- **Work required**: In the records below, reproduce exactly the lines from the one containing "Screen dimensions: 728x582" through the one containing "You are a computer-use", both included, and omit the pictures.

[Records contained in a dataset]

+ + + + +

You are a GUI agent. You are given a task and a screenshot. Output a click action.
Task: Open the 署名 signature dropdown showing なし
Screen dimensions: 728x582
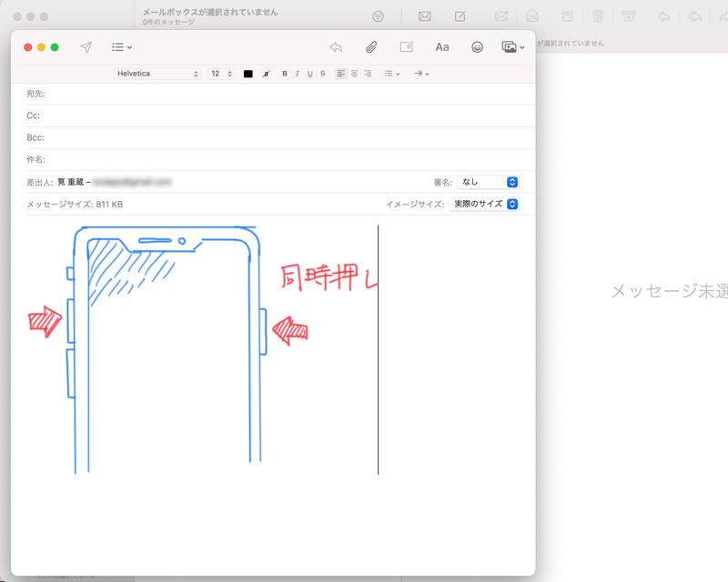click(x=490, y=181)
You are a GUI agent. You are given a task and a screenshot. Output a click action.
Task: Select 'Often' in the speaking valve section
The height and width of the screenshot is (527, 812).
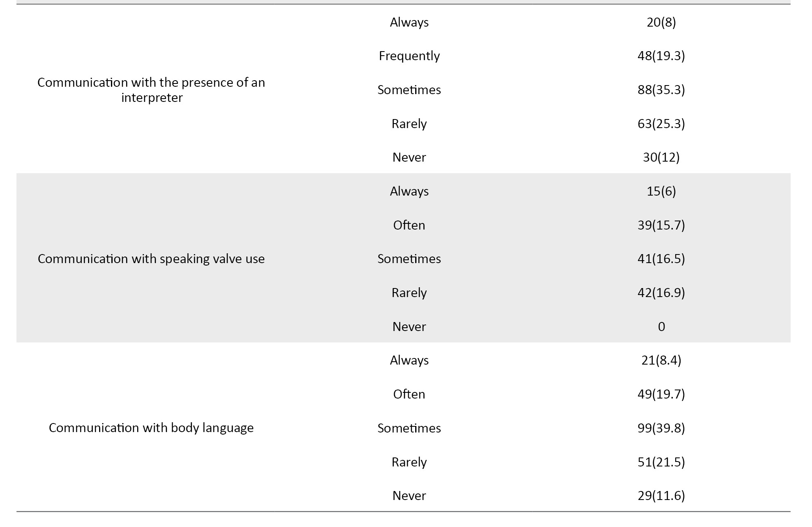click(x=409, y=225)
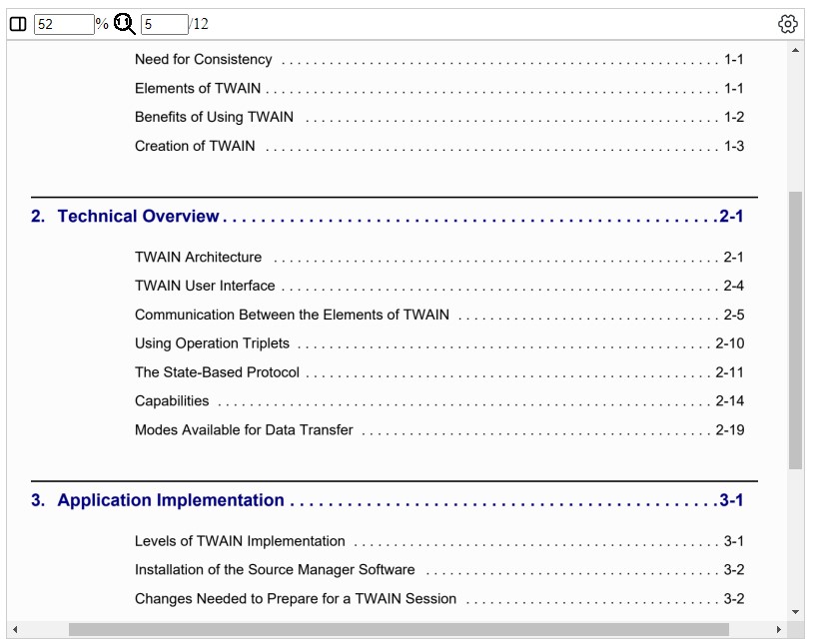Click the scroll down arrow
Image resolution: width=814 pixels, height=644 pixels.
coord(795,611)
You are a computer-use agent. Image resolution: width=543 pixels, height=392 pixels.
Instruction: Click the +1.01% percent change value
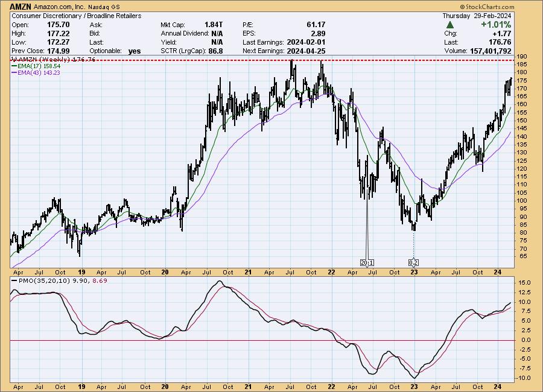point(495,25)
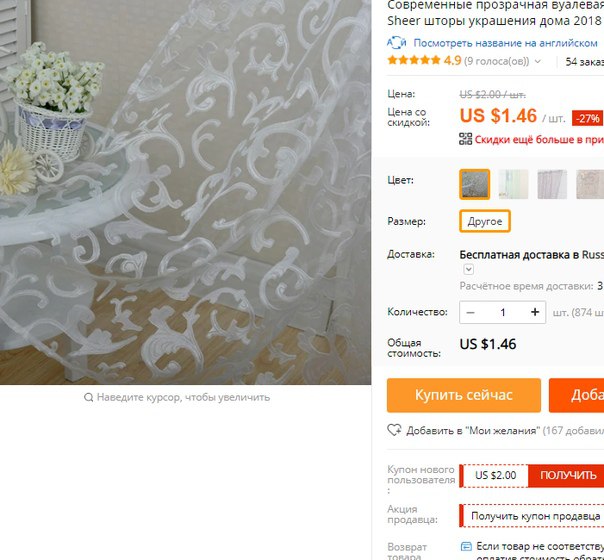This screenshot has height=560, width=604.
Task: Select the first selected color swatch
Action: coord(475,184)
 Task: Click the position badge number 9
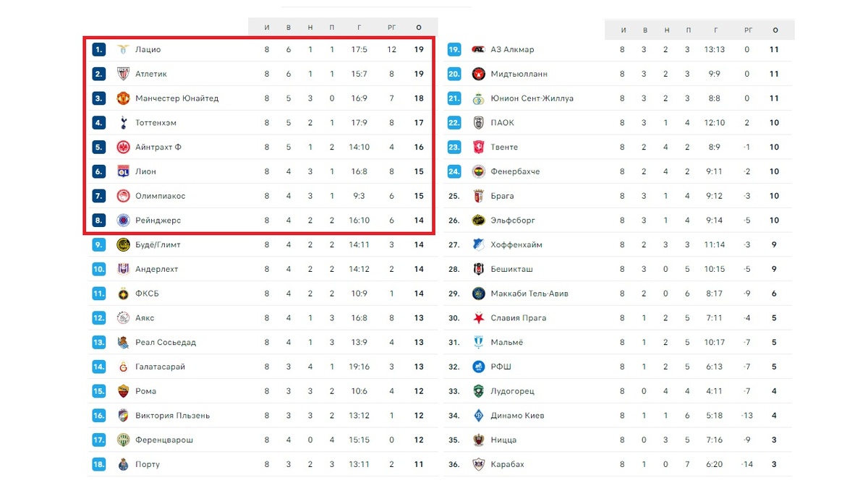coord(99,244)

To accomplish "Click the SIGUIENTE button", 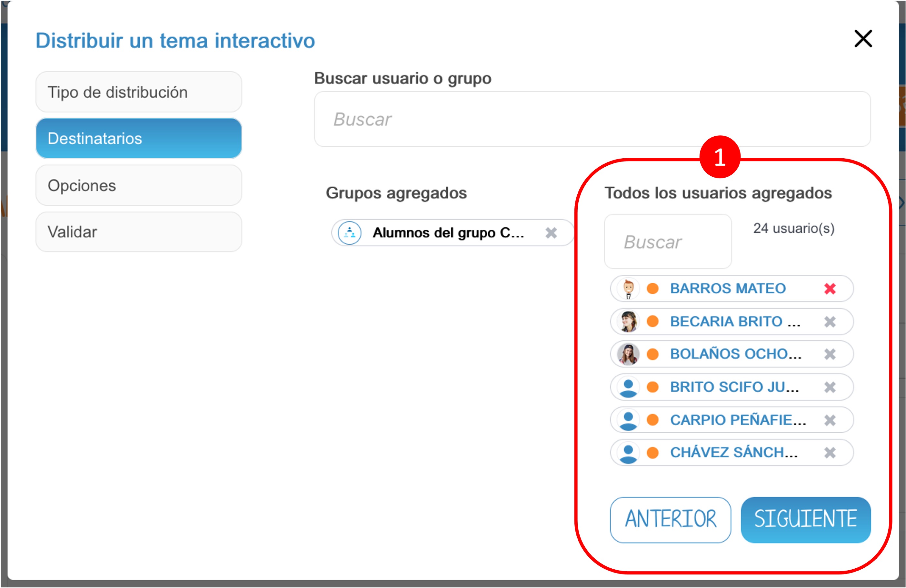I will pyautogui.click(x=806, y=520).
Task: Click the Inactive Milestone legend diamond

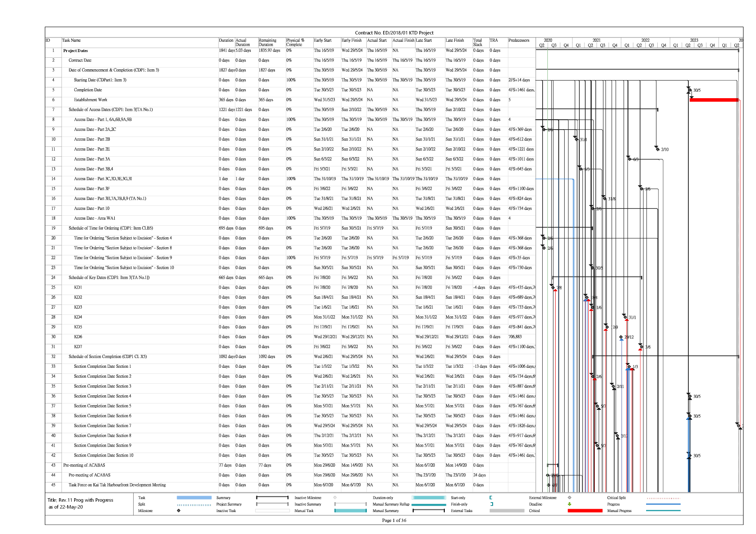Action: [335, 498]
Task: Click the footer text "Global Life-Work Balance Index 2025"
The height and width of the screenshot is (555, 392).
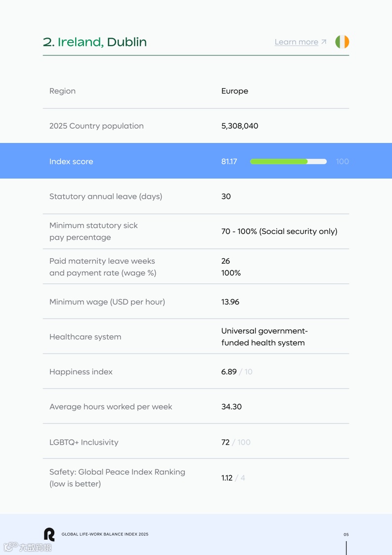Action: click(x=105, y=534)
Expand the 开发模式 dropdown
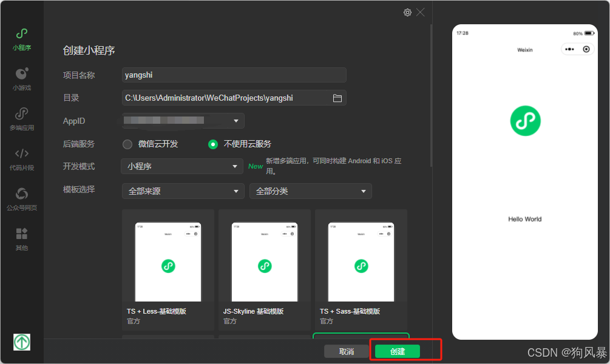610x364 pixels. coord(182,166)
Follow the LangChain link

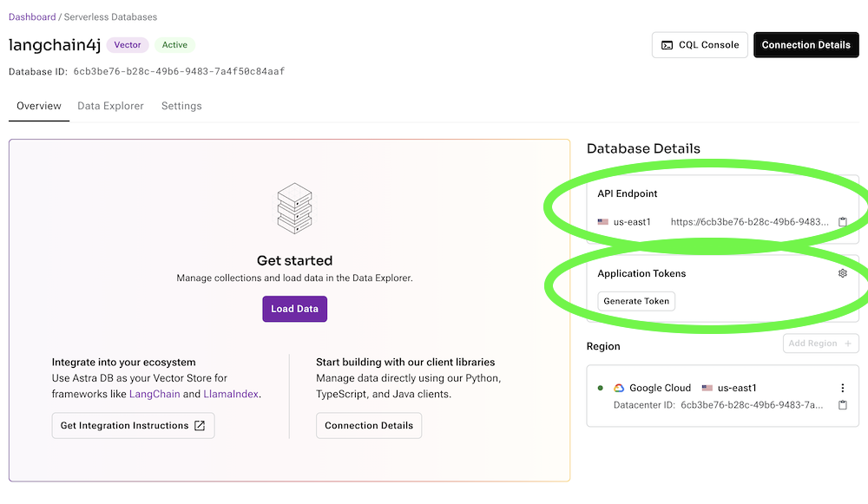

+ + + + +

- **Solution below**:
Screen dimensions: 728x582
click(x=490, y=181)
You are a GUI agent. You are given a task and a screenshot. Output a click action.
Task: Select 'Often' in the speaking valve section
The height and width of the screenshot is (527, 812).
click(x=409, y=225)
Click the scroll down arrow
Image resolution: width=814 pixels, height=644 pixels.
coord(795,611)
You are a computer-use agent. Image resolution: width=543 pixels, height=392 pixels.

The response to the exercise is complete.